### Text to read:
----------------

It was the days of 35/S. I remember waking up once in the middle of the night and following a trail of laughter and conversation to the kitchen with the round rotating top table, only to find all the adults of the house indulging in what seemed like a midnight pagan ritual of eating without the little people. It seemed wrong and oh so secret and simultaneously so completely exciting. I recall vaguely sharing with cousins and siblings the next day that indignation of our parents looking so happy and chatty in the wee morning hours and that too, without us. If I squint hard enough, I see khajla pheini on the table, and anda paratha and I can smell the tea. The one that is made in saucepans not in kettles.

Perhaps because I am that parent zone right now, a lot of my own childhood memories seem to be sliding back into consciousness. I am remembering details and regurgitating instances that I had even forgotten I was aware of, much less that they had imprinted in my mind. Sehris at my mother’s house  have always been a time of conversation, laughter (and fights too) and time spent together. Having hailed from a family of mostly morning people, we would be at our best most hysterical at this point, truly turning it into a fun if exhausting get together. Though my own family now  is smaller and younger right now,  and K is definitely less of a lets-socialize-at sehri person, today, Lily scuffled into the kitchen at 3:30am while we ate and chatted, and then as she stood there, staring at us with a mixture of quizzical fascination and bewilderment,  I was suddenly transported back to that night when I walked in and discovered the grown ups having fun without us.

----------------

Word and item position data
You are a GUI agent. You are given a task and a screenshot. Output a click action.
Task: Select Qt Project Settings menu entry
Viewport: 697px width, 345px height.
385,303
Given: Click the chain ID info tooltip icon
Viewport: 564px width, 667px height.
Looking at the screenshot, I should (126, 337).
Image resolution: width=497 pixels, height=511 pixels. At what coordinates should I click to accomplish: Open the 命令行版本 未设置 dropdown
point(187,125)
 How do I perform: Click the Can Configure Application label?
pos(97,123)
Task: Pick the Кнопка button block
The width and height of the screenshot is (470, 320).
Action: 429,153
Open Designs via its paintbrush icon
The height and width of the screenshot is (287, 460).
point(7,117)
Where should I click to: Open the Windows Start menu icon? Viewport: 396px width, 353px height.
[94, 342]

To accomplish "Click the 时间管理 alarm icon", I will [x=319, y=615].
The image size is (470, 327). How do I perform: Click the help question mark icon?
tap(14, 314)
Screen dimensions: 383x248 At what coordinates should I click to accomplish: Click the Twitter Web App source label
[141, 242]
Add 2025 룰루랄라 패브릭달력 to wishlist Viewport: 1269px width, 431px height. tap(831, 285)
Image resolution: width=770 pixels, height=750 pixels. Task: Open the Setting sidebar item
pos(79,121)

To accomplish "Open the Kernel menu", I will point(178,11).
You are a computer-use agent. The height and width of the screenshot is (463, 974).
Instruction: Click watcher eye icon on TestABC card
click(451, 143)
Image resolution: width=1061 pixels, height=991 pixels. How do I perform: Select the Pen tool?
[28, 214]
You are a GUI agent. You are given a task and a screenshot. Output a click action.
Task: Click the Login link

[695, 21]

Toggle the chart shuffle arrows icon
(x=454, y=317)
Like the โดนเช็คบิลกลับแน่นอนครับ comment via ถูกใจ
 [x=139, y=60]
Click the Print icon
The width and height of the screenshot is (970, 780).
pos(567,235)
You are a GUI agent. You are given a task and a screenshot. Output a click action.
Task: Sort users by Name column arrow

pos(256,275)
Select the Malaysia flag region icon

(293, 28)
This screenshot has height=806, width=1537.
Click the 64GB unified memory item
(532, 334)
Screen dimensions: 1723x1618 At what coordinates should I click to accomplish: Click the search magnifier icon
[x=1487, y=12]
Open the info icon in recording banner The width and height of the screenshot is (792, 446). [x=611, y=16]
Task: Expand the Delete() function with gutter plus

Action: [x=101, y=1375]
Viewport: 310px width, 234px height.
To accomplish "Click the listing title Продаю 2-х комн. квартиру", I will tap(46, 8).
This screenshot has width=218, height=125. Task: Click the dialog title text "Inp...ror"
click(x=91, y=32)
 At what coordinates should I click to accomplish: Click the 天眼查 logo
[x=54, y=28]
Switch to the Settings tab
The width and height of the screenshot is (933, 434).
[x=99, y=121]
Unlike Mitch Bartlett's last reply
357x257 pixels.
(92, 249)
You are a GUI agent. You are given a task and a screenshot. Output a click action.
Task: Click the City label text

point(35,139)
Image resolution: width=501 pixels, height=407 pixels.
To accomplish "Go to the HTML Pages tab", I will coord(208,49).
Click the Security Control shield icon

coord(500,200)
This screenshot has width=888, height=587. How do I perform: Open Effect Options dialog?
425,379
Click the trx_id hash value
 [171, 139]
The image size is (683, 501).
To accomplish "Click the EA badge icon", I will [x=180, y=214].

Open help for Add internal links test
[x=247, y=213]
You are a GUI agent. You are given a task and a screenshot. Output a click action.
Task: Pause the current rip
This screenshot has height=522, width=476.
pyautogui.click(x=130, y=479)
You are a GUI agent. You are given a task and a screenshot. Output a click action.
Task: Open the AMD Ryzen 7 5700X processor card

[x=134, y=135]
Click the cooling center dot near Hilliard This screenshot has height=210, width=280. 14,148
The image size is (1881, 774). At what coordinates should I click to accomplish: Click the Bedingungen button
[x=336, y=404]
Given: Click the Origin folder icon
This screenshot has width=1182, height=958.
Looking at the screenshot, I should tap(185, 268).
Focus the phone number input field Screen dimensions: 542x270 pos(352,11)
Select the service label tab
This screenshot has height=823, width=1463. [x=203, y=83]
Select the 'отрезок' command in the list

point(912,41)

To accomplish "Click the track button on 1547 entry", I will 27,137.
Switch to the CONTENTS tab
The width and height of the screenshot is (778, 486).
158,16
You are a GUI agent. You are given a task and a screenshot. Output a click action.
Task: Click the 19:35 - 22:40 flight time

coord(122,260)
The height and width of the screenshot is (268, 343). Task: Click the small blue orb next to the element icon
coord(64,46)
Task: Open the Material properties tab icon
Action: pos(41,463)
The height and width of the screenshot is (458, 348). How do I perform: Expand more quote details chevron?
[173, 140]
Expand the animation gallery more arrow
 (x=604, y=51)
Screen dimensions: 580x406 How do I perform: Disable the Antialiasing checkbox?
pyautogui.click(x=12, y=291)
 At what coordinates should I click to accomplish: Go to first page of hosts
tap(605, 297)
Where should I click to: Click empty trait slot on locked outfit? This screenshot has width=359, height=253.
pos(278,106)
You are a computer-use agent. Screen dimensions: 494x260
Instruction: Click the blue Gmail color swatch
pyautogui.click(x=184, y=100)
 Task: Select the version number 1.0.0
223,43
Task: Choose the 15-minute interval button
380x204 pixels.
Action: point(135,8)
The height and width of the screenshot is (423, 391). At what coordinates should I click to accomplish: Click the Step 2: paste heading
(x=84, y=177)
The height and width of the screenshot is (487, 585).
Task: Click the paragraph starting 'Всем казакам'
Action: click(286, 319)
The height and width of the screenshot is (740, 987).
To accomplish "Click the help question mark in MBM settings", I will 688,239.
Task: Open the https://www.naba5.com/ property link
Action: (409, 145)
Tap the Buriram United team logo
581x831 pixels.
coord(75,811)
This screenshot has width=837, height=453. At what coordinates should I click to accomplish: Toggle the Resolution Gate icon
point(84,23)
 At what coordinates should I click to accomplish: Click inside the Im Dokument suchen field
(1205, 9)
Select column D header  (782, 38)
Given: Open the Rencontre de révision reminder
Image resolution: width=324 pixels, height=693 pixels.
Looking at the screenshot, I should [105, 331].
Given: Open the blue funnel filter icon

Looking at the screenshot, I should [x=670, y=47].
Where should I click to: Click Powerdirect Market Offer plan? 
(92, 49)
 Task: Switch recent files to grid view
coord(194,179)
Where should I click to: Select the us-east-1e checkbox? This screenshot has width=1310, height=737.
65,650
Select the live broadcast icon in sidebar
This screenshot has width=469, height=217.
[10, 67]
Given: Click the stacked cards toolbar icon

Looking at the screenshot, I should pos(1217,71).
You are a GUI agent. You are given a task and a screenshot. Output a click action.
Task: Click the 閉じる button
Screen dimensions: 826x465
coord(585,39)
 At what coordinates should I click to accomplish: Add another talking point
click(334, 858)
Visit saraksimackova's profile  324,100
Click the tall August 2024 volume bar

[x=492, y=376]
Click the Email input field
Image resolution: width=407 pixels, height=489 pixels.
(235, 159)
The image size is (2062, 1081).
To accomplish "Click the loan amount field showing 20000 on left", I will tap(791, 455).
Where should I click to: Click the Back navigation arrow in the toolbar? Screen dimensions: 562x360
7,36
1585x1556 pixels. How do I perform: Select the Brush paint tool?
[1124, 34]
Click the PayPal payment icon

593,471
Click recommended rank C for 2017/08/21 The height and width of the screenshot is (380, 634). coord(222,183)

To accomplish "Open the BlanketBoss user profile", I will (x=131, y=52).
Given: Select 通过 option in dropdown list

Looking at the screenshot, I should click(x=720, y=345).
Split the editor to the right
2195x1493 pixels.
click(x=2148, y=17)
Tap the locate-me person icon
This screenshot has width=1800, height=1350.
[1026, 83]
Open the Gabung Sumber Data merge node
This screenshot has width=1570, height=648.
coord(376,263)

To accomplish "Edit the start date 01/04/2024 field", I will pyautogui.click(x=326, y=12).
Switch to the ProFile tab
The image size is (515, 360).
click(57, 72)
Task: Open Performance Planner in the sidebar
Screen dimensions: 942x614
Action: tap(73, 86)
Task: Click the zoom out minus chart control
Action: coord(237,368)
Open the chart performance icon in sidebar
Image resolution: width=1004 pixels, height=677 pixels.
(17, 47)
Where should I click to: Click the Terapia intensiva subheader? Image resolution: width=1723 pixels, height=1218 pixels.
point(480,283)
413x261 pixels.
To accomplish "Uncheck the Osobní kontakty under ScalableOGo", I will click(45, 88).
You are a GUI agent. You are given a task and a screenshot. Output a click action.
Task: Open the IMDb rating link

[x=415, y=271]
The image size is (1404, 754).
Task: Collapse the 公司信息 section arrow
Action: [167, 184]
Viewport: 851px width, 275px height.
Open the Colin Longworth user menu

----------------

### Request 1:
Using the piece on sehri memories, decide whether each statement agrees with it, answering yes or no and quoting the words that settle it: (a) The tea the writer recalls was made in kettles. (b) Lily came into the kitchen at 3:30am. (c) The writer's mother's family were mostly night people.
### Request 2:
Render this sentence from the piece on sehri memories in Spanish: "It seemed wrong and oh so secret and simultaneously so completely exciting."
### Request 3:
In the writer's own words, list every food and drink the piece on sehri memories recalls from that night in the kitchen.
This material has no connection to the text.

### Response 1:
(a) No: "The one that is made in saucepans not in kettles."
(b) Yes: "Lily scuffled into the kitchen at 3:30am while we ate and chatted"
(c) No: "Having hailed from a family of mostly morning people"

### Response 2:
Parecía indebido y, oh, tan secreto y, al mismo tiempo, tan absolutamente emocionante.

### Response 3:
khajla pheini; anda paratha; tea